→ INPUT FOR THIS TASK
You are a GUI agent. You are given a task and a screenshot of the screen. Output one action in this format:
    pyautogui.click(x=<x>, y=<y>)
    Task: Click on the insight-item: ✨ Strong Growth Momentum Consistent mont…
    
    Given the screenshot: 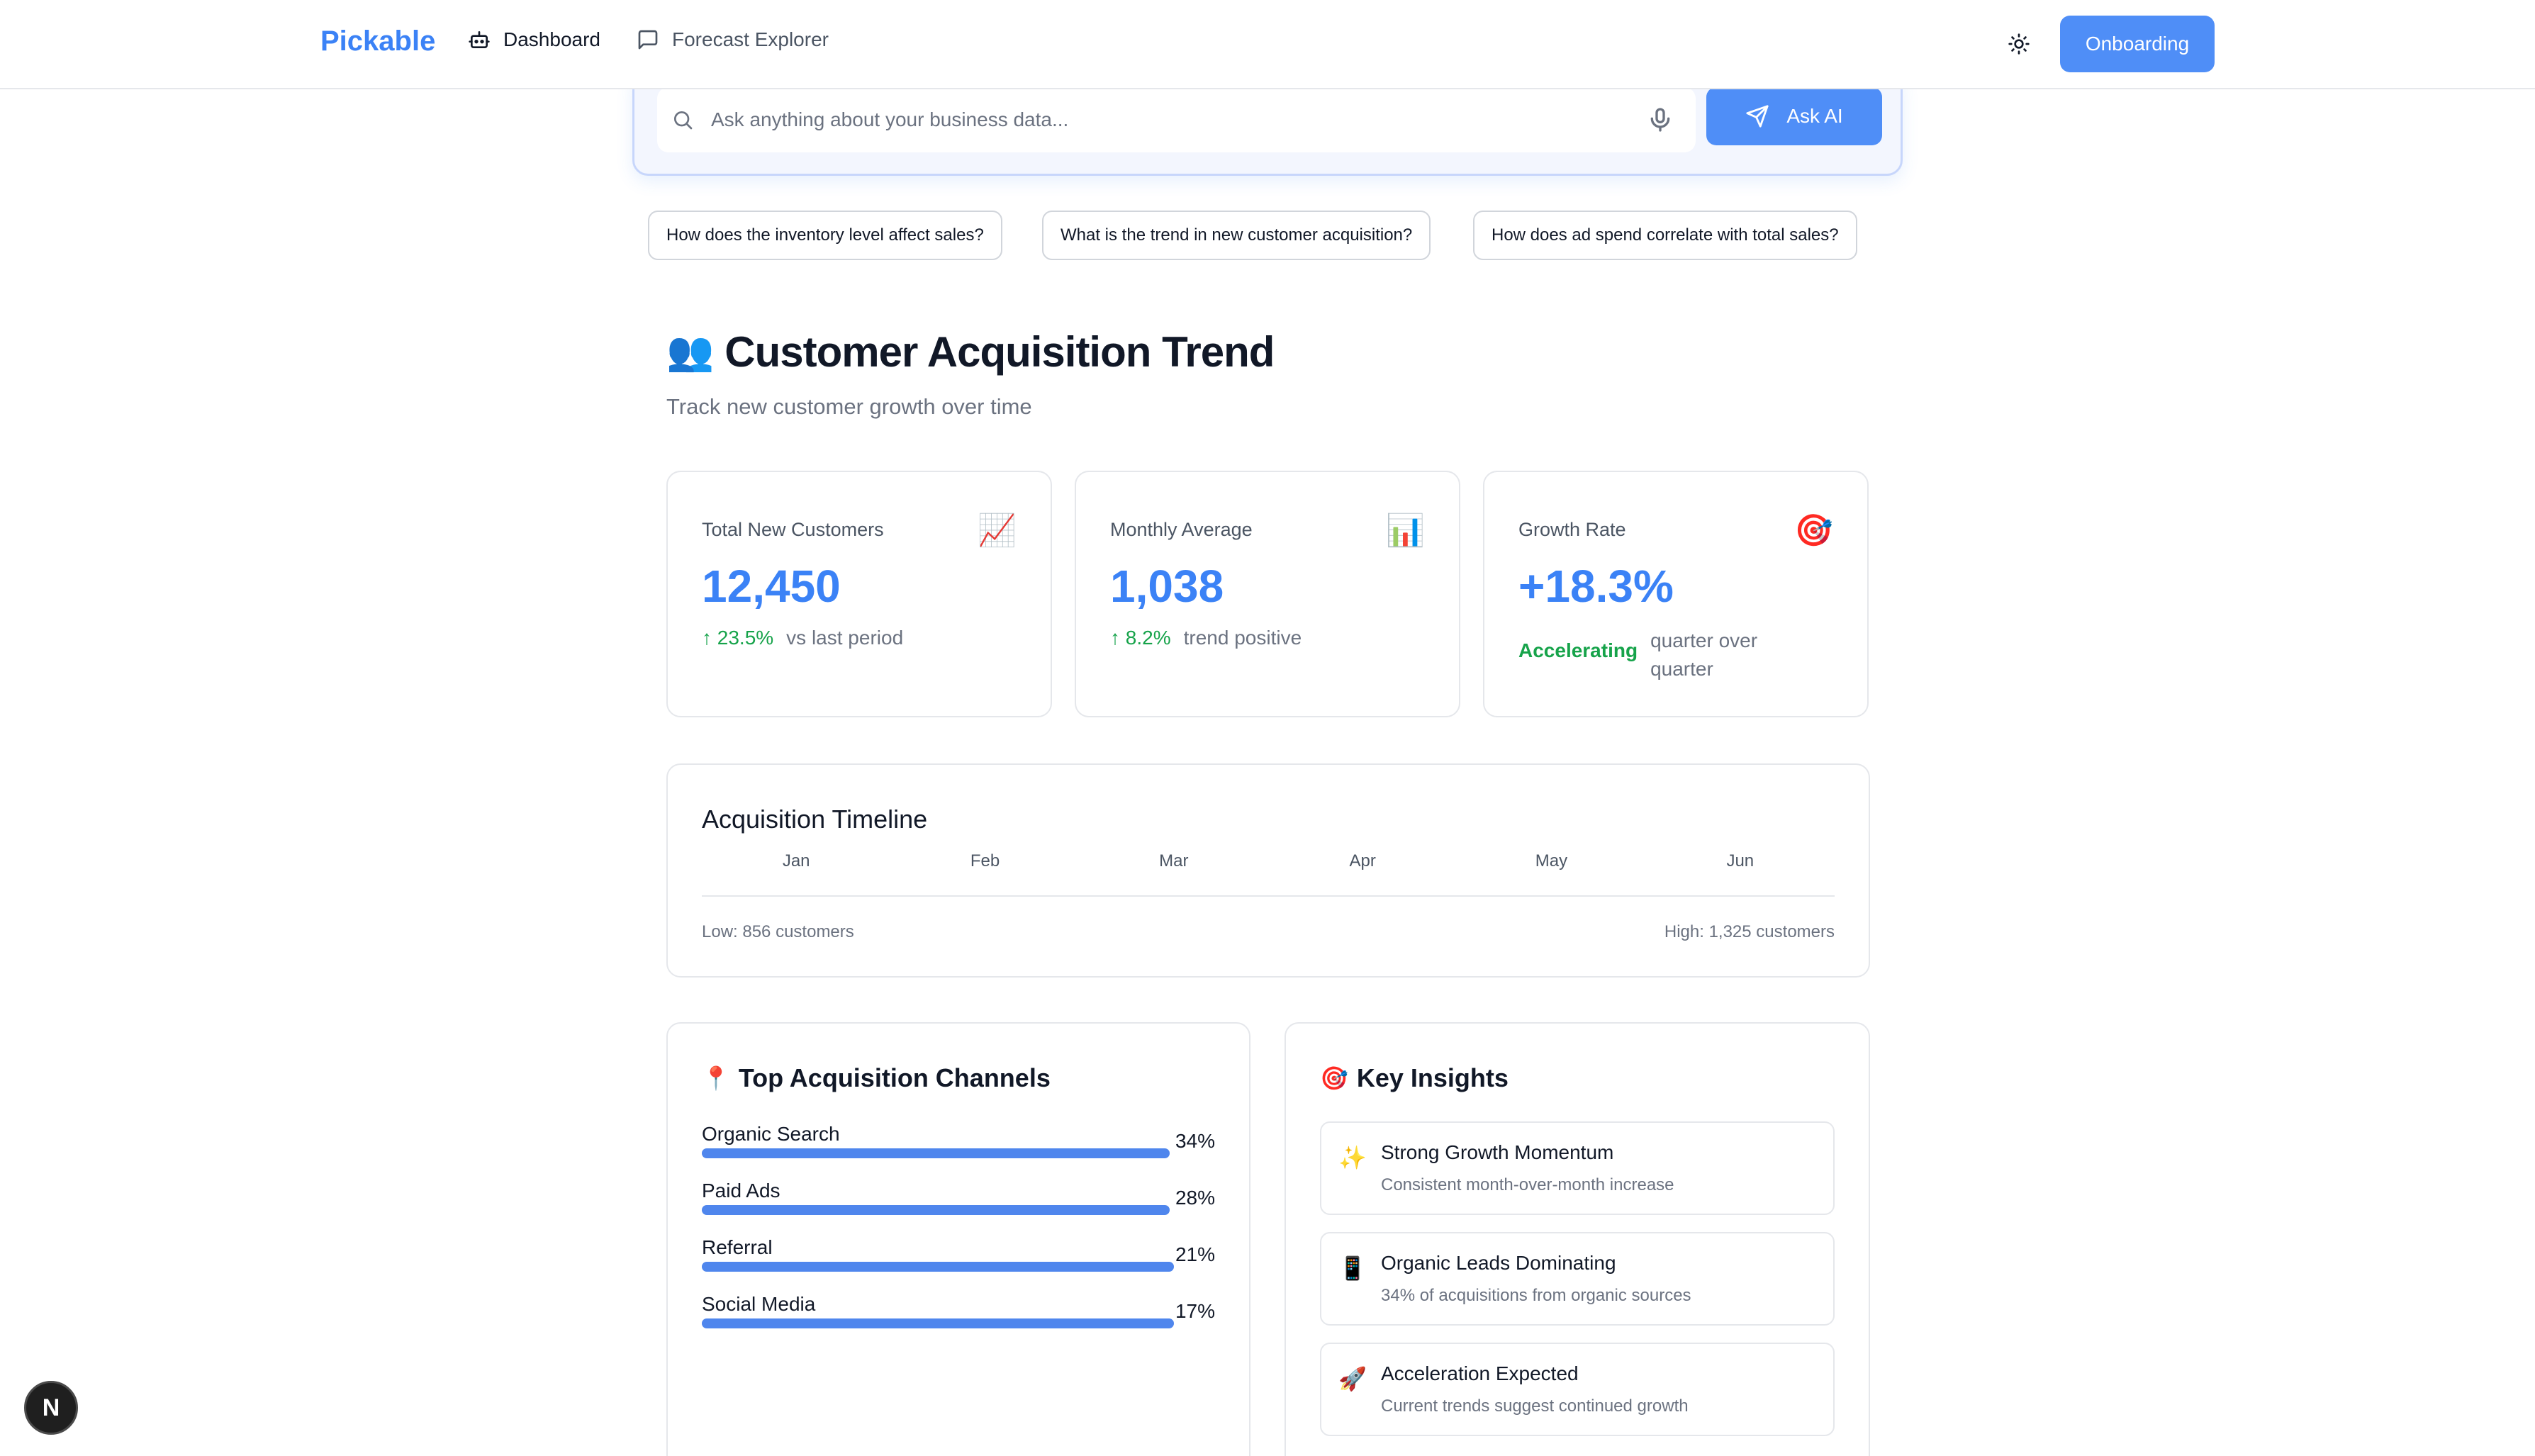 What is the action you would take?
    pyautogui.click(x=1578, y=1168)
    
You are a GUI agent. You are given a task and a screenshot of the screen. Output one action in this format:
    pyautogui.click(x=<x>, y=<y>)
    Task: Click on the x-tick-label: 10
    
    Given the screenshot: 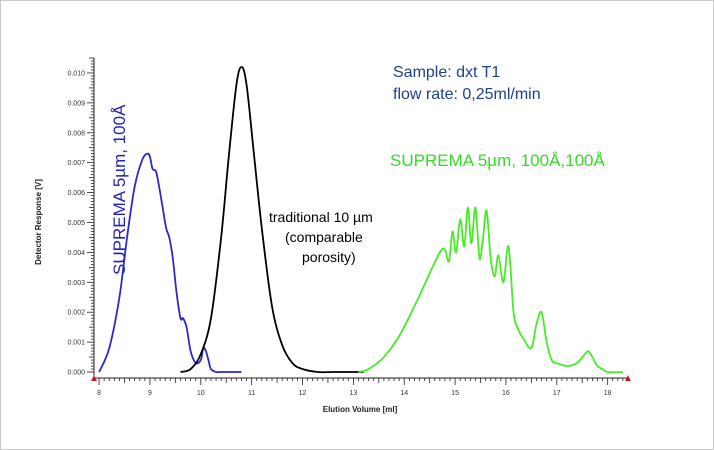 What is the action you would take?
    pyautogui.click(x=201, y=394)
    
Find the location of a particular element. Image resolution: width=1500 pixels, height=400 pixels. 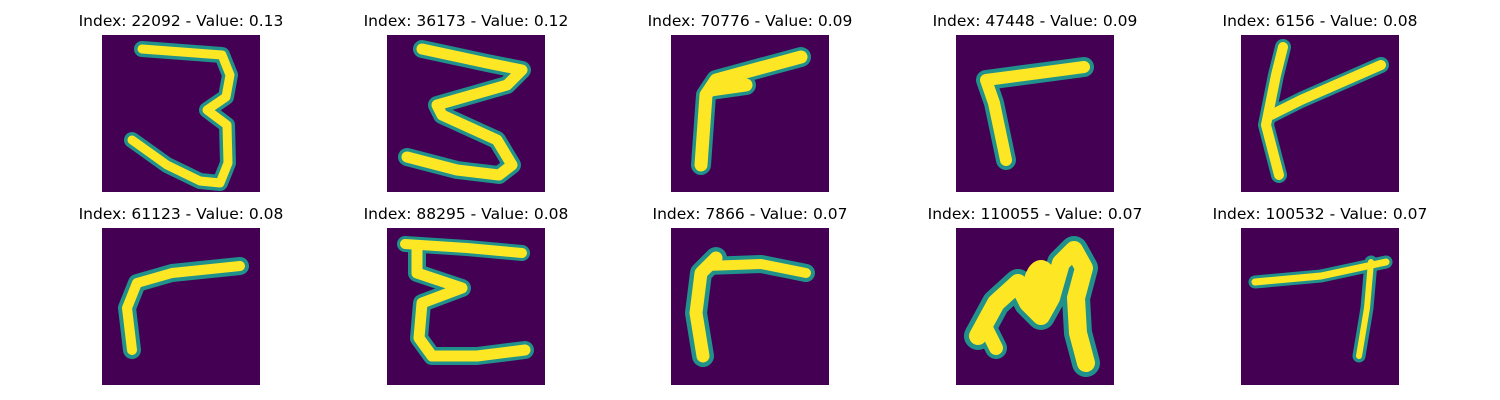

panel-title: Index: 88295 - Value: 0.08 is located at coordinates (466, 214).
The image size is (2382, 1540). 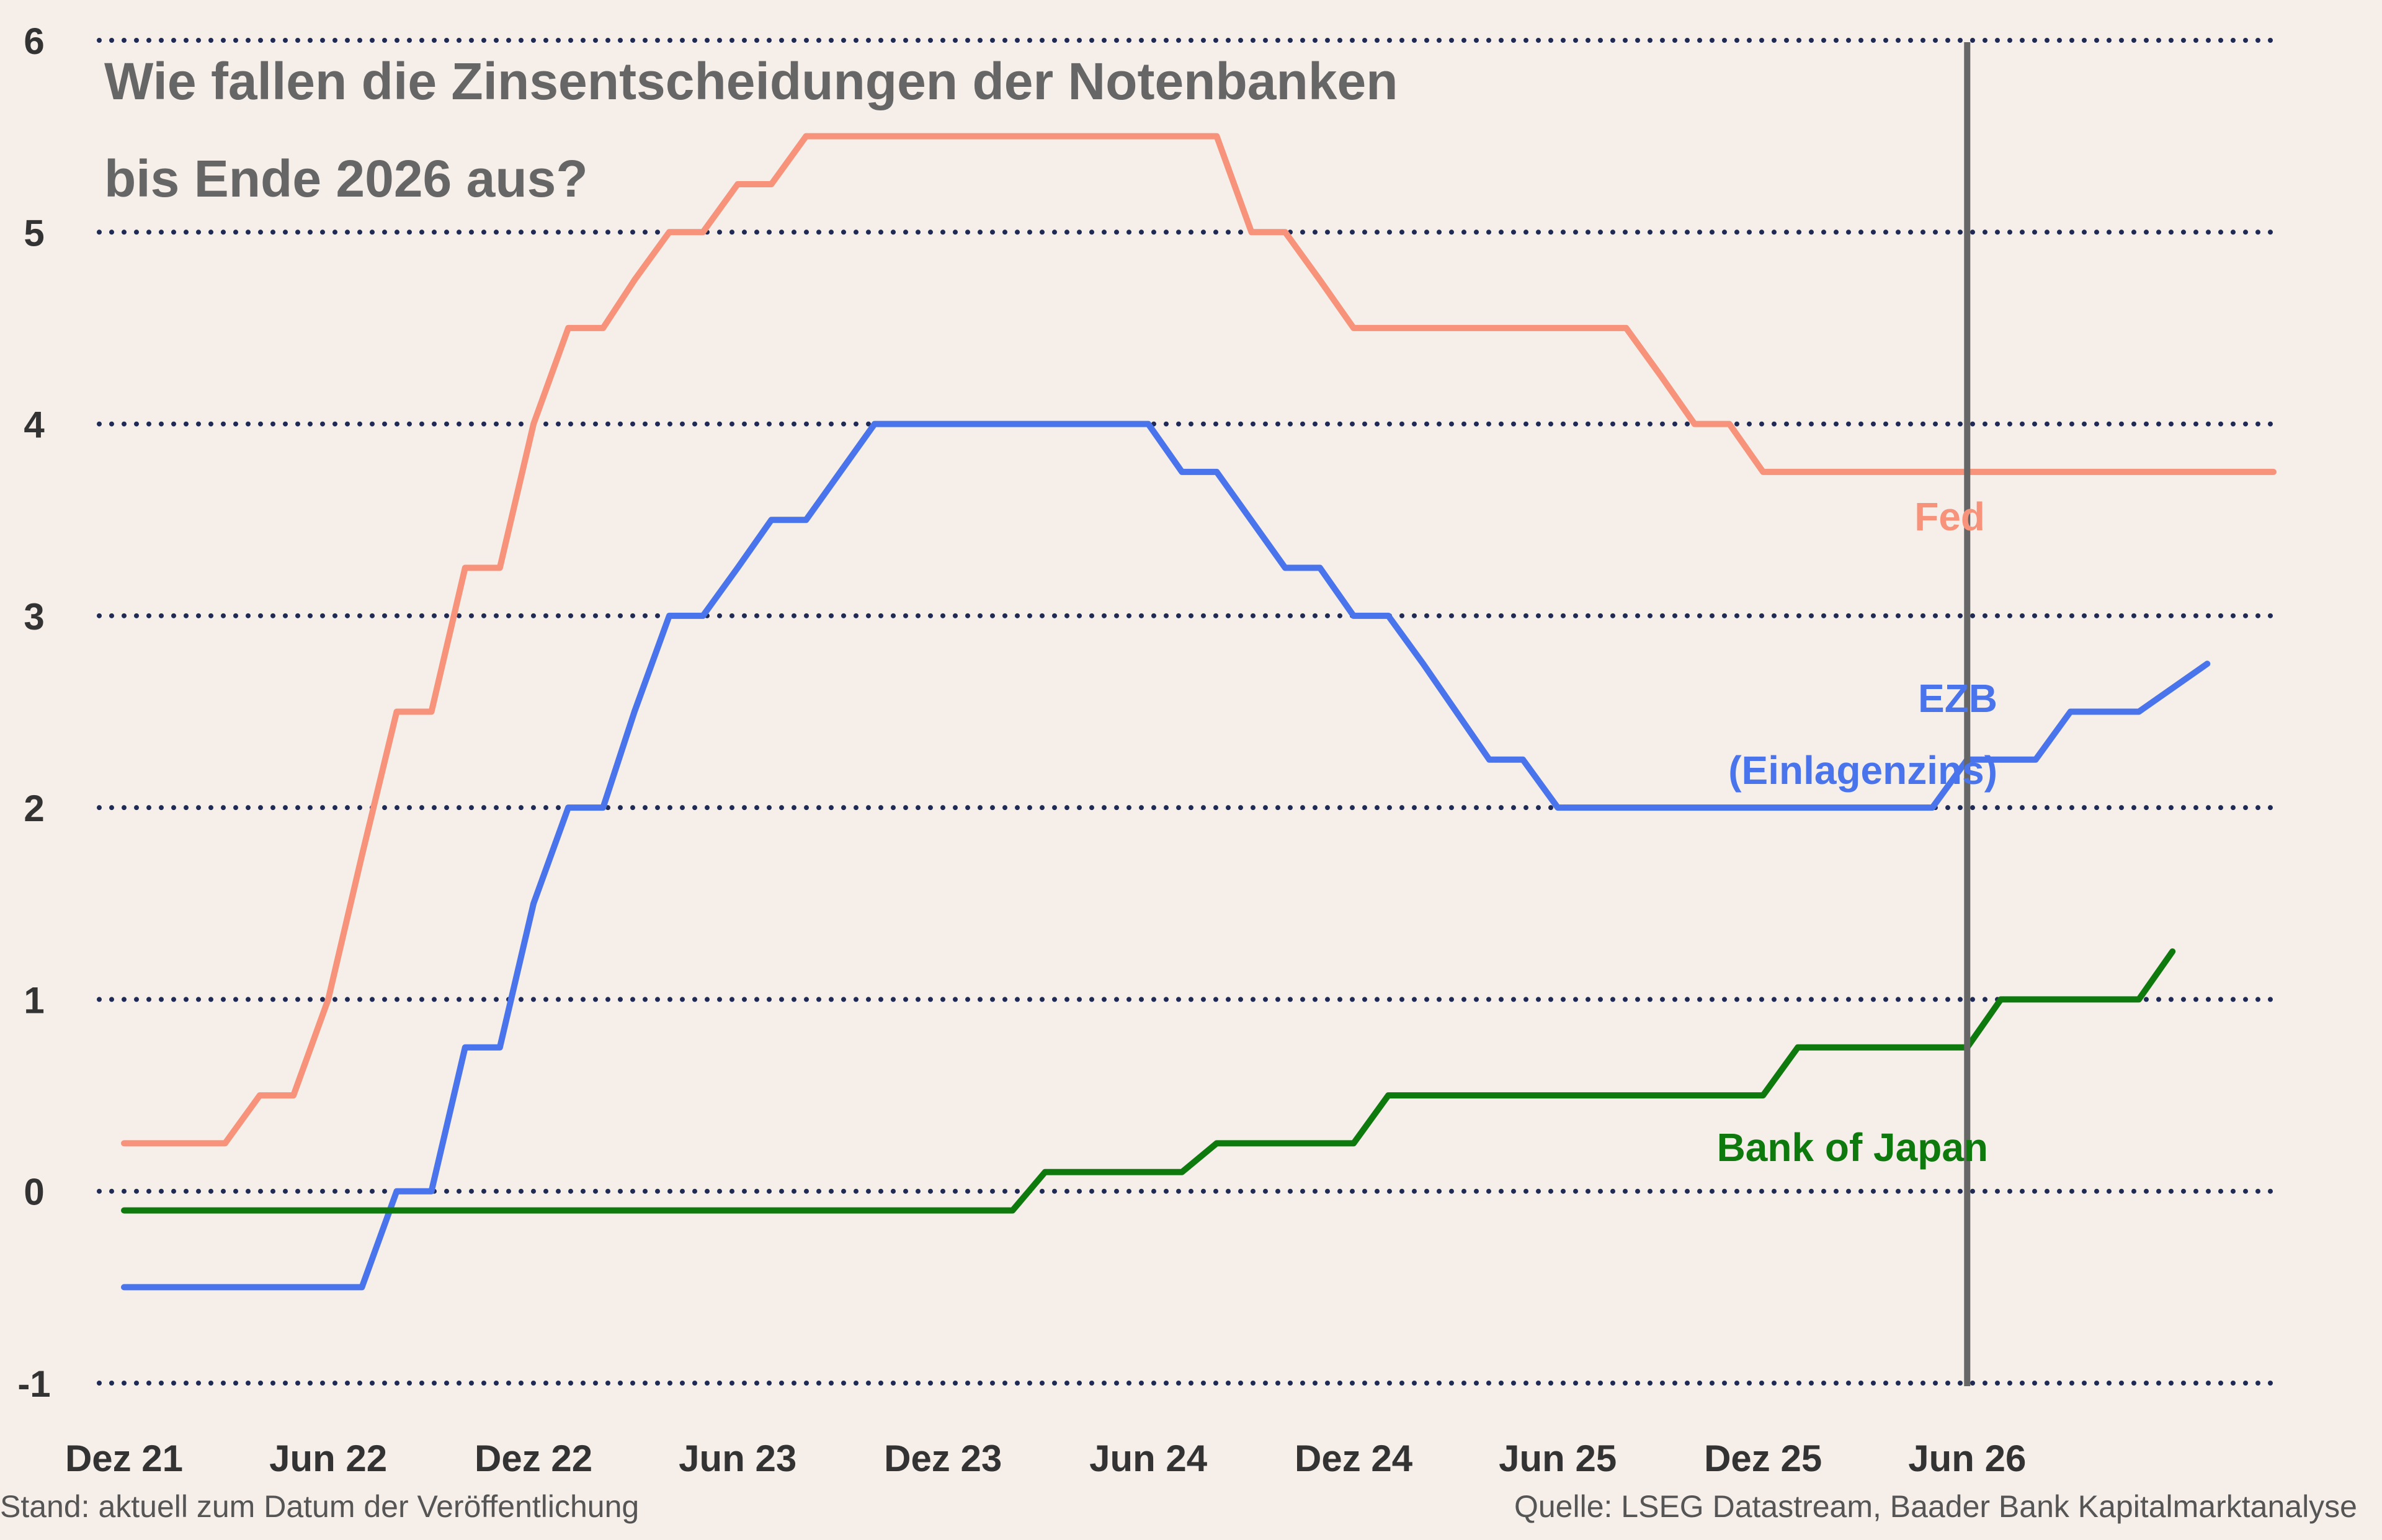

→ DIRECTIVE
Edit the lines of the records from the line containing "Find the location" through the end of the records, inclusive, by replacing "particular" with "specific" and keeping all else unchanged. Return only those lines, and omit the pictures.

→ ANSWER FOR THE TASK
Find the location of a specific element. Image resolution: width=1500 pixels, height=400 pixels. 

panel-title: Index: 88295 - Value: 0.08 is located at coordinates (466, 214).
The image size is (2382, 1540). 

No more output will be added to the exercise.